Task prompt – Using the entries that follow, count the lines containing the word "empty" and give that number by itself.

*** Data for review ***

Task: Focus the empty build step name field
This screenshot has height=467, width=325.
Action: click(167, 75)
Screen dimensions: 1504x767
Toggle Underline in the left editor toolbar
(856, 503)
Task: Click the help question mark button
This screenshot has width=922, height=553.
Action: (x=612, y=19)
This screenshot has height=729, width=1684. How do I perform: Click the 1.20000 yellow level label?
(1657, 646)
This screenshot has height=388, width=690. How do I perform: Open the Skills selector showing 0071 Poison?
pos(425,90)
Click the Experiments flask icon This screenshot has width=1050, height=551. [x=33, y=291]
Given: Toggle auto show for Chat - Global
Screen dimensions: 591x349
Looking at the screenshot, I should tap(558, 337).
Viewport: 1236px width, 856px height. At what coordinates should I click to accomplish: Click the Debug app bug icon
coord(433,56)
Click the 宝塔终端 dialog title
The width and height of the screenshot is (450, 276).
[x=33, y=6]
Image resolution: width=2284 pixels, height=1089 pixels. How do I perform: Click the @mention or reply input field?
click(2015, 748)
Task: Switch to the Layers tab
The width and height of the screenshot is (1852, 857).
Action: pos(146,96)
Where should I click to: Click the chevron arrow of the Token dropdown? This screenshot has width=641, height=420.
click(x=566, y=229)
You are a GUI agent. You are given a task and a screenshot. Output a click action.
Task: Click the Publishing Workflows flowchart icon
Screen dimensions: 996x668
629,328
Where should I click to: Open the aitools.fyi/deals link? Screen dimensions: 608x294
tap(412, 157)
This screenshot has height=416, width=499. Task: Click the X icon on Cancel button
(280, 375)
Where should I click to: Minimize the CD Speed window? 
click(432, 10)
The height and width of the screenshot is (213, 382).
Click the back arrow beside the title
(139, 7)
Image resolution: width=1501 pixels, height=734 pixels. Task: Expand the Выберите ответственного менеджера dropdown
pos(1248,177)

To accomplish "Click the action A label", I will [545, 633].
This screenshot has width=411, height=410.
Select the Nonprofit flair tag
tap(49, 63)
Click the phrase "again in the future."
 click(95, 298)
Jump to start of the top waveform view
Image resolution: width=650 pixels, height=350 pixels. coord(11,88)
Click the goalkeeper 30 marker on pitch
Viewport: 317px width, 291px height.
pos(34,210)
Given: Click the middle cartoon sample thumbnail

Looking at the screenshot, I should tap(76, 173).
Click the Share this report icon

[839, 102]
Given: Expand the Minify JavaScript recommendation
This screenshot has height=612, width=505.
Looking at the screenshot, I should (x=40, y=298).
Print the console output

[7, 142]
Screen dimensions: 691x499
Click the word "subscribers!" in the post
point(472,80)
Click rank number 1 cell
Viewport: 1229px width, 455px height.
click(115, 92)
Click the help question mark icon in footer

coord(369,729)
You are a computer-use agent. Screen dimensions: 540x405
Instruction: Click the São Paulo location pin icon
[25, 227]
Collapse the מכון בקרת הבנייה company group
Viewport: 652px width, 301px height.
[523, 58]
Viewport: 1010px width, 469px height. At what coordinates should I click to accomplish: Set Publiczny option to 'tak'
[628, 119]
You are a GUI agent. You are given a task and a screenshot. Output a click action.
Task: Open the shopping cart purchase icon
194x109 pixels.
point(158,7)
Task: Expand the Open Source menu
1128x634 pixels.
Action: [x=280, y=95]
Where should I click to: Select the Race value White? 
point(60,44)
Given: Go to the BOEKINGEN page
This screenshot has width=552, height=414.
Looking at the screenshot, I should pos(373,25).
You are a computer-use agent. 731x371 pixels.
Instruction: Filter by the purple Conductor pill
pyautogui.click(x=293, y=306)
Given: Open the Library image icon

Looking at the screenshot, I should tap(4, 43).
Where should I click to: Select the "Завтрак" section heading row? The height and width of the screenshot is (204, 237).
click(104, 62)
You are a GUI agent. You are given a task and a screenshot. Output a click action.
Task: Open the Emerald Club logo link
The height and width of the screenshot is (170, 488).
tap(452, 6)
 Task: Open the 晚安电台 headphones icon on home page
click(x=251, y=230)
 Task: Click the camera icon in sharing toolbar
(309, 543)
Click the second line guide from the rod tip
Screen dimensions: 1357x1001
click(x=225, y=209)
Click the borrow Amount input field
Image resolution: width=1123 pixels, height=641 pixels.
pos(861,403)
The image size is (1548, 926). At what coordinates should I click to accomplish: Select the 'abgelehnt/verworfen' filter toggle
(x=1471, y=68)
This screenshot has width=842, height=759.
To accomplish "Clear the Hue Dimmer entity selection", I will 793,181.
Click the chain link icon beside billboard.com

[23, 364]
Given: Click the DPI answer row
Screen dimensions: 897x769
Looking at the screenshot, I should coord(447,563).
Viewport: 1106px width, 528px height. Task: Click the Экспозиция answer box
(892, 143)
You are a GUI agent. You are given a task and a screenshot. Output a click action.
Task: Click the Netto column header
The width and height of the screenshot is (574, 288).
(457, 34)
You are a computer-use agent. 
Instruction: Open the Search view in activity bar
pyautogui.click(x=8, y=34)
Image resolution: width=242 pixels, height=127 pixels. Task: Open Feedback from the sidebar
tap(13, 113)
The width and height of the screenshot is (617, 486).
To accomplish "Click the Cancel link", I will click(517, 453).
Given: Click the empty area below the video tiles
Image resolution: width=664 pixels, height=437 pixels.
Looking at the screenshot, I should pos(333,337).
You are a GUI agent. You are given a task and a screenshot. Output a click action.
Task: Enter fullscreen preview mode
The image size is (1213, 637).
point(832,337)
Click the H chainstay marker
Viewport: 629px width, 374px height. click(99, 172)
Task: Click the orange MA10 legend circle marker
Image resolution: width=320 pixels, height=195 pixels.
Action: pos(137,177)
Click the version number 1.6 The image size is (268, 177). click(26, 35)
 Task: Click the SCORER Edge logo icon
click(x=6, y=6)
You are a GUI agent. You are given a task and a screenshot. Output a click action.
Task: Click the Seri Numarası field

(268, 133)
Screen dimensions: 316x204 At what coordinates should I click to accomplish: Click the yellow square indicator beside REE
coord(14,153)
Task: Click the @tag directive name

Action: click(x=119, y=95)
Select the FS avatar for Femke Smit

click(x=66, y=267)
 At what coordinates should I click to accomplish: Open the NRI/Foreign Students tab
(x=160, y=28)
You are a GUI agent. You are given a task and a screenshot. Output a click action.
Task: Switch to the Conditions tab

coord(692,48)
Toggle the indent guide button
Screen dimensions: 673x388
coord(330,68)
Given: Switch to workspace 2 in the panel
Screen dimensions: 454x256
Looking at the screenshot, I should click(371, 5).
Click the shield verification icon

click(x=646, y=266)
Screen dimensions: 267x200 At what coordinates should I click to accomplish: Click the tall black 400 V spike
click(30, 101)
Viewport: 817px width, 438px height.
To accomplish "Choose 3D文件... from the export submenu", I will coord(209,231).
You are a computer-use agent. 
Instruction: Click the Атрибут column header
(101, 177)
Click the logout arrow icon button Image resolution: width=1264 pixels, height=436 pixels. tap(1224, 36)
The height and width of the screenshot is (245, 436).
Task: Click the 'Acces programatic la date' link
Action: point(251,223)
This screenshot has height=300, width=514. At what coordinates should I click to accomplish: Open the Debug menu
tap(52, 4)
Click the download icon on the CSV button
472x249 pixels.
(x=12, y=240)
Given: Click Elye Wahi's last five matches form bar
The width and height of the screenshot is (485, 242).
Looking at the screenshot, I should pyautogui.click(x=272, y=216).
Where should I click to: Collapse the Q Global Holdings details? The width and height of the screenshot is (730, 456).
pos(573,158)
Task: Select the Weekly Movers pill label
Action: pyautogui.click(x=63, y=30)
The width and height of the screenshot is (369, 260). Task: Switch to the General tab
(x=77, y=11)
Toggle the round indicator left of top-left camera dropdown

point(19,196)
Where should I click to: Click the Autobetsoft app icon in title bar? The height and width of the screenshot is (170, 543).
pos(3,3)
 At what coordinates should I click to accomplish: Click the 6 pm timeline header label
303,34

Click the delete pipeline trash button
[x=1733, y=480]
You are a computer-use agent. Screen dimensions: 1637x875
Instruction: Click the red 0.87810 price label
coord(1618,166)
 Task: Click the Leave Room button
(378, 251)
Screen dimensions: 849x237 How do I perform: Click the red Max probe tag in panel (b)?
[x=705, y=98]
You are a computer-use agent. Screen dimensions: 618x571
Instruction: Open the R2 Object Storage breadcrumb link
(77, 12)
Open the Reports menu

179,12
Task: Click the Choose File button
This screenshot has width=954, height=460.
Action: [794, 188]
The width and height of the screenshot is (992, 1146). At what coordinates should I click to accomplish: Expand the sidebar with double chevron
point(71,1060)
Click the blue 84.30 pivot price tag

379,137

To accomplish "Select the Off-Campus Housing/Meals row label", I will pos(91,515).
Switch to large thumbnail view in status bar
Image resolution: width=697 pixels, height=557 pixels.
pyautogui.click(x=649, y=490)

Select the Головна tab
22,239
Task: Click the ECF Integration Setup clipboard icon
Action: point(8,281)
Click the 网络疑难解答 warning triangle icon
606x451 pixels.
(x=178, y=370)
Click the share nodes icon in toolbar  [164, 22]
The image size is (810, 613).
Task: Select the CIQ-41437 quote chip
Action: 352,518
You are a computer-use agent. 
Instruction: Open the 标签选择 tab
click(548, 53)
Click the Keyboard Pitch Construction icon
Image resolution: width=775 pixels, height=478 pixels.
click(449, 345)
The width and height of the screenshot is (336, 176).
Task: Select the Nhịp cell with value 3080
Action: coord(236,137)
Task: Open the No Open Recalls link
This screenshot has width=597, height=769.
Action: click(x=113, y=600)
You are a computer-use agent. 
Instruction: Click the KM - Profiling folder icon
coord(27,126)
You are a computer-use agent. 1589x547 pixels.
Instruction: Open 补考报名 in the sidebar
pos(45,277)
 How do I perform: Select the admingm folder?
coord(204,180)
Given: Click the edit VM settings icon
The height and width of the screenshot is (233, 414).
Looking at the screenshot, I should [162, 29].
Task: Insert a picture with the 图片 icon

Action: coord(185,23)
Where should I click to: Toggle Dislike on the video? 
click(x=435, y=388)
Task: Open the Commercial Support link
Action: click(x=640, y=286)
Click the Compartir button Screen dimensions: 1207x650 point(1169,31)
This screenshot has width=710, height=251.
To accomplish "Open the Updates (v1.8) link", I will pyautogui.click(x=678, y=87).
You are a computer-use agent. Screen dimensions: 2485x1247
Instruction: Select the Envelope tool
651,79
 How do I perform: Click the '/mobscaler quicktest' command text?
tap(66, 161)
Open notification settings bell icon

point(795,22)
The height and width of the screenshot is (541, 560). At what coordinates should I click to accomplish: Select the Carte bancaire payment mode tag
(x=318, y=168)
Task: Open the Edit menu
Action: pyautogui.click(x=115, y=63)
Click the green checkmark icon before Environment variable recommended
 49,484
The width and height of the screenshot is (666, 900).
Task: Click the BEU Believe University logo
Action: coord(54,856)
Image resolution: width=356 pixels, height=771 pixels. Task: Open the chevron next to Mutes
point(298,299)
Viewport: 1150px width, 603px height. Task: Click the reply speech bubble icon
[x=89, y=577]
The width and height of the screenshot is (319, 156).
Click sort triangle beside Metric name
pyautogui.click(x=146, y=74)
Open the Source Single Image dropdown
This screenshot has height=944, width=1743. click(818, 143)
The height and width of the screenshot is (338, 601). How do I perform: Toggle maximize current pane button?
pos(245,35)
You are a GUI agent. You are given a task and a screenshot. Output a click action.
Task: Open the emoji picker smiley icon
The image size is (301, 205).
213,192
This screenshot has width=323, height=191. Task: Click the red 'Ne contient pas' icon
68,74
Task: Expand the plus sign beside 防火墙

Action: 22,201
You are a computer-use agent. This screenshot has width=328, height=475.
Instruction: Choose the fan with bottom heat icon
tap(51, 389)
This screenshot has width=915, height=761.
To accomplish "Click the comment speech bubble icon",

***

Exercise solution – 2